Tanggamus, Nenemonews – Sistem Penerimaan Murid Baru (SPMB) Tahun Ajaran 2026/2027 di SMA Negeri 1 Air Naningan menjadi perhatian masyarakat Kecamatan Air Naningan. Sejumlah calon murid yang berdomisili di Kecamatan Air Naningan dilaporkan tidak diterima, sehingga menimbulkan keresahan dan berbagai pertanyaan di tengah masyarakat. Jumat (26/06/2026).
Sebagai satu-satunya SMA negeri yang berada di Kecamatan Air Naningan, SMA Negeri 1 Air Naningan selama ini menjadi harapan utama masyarakat untuk melanjutkan pendidikan putra-putri mereka. Namun, hasil SPMB tahun ini dinilai belum memenuhi harapan karena masih terdapat calon murid dari wilayah setempat yang tidak memperoleh kesempatan untuk bersekolah di sekolah tersebut.
Kondisi tersebut memunculkan pertanyaan dari masyarakat mengenai pelaksanaan proses seleksi, khususnya terkait daya tampung sekolah, mekanisme penerimaan pada setiap jalur, serta pemerataan akses pendidikan bagi masyarakat di Kecamatan Air Naningan.
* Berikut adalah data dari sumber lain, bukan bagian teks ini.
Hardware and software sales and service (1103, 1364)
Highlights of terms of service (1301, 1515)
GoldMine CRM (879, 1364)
Masyarakat menegaskan bahwa penyampaian aspirasi ini bukan untuk menyudutkan pihak sekolah maupun pemerintah, melainkan sebagai bentuk kepedulian agar pelaksanaan SPMB berjalan sesuai prinsip objektif, transparan, akuntabel, dan berkeadilan, serta mampu memberikan kesempatan yang sama kepada seluruh peserta didik sesuai ketentuan yang berlaku.
Oleh karena itu, masyarakat meminta Dinas Pendidikan dan Kebudayaan Provinsi Lampung, Cabang Dinas Pendidikan Wilayah Tanggamus, dan pihak SMA Negeri 1 Air Naningan untuk memberikan penjelasan secara terbuka mengenai hasil pelaksanaan SPMB Tahun Ajaran 2026/2027. Penjelasan tersebut diharapkan mencakup daya tampung sekolah, jumlah pendaftar pada masing-masing jalur, hasil seleksi, serta faktor yang menyebabkan sejumlah calon murid asal Kecamatan Air Naningan tidak diterima.
Selain meminta penjelasan, masyarakat juga mendesak dilakukan evaluasi menyeluruh terhadap pelaksanaan SPMB apabila ditemukan kendala yang berdampak pada akses pendidikan masyarakat setempat. Evaluasi dinilai penting agar pelaksanaan SPMB pada tahun-tahun mendatang dapat berjalan lebih baik, transparan, dan memberikan rasa keadilan bagi seluruh peserta didik.
> “Kami tidak mempersoalkan aturan yang berlaku. Yang kami harapkan adalah keterbukaan informasi dan keadilan dalam pelaksanaannya. Jangan sampai anak-anak yang tinggal di Kecamatan Air Naningan justru kesulitan mengakses sekolah negeri yang berada di wilayahnya sendiri. Kami meminta pemerintah segera memberikan penjelasan dan solusi atas persoalan ini,” ujar salah seorang perwakilan masyarakat.
Masyarakat berharap pemerintah segera mengambil langkah konkret untuk memastikan setiap anak memperoleh haknya atas pendidikan. Aspirasi ini disampaikan sebagai bentuk kepedulian terhadap masa depan generasi muda Air Naningan sekaligus sebagai harapan agar penyelenggaraan SPMB di Kabupaten Tanggamus semakin adil, transparan, dan berpihak pada kepentingan peserta didik.